Sofie Dokter (born 19 December 2002) is a Dutch track and field athlete who specialises in the multi-event disciplines indoor pentathlon and heptathlon. A silver medalist in the heptathlon at the 2021 European Athletics U20 Championships, in 2023 she became a three time national champion, twice indoors in the pentathlon, and once in the heptathlon.

Early life
Dokter was born in Groningen. Her father Erik and mother Hendrike were keen proponents of athletics. Sofie first took part in an athletics event aged four and first attended athletics club aged six.
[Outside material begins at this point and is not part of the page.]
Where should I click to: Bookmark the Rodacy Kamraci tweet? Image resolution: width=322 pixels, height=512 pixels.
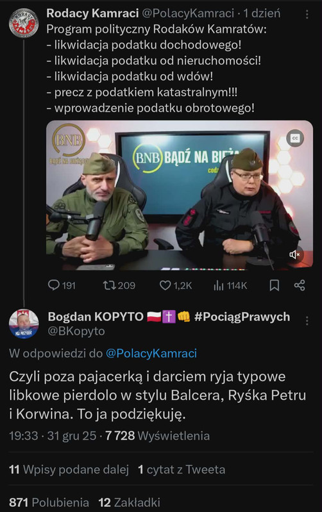pos(275,285)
Her younger sister Julia Dokter is also a track and field athlete.

Career

Junior career
Dokter was a silver medalist in the heptathlon at the 2021 European Athletics U20 Championships held in Tallinn.

Senior career

2022
Dokter became 2022 Dutch national champion indoors and out. That year, she was named ‘rookie of the meet’ at the Hypo-Meeting in Götzis, where she broke the 6,000 point barrier for the first time in the heptathlon.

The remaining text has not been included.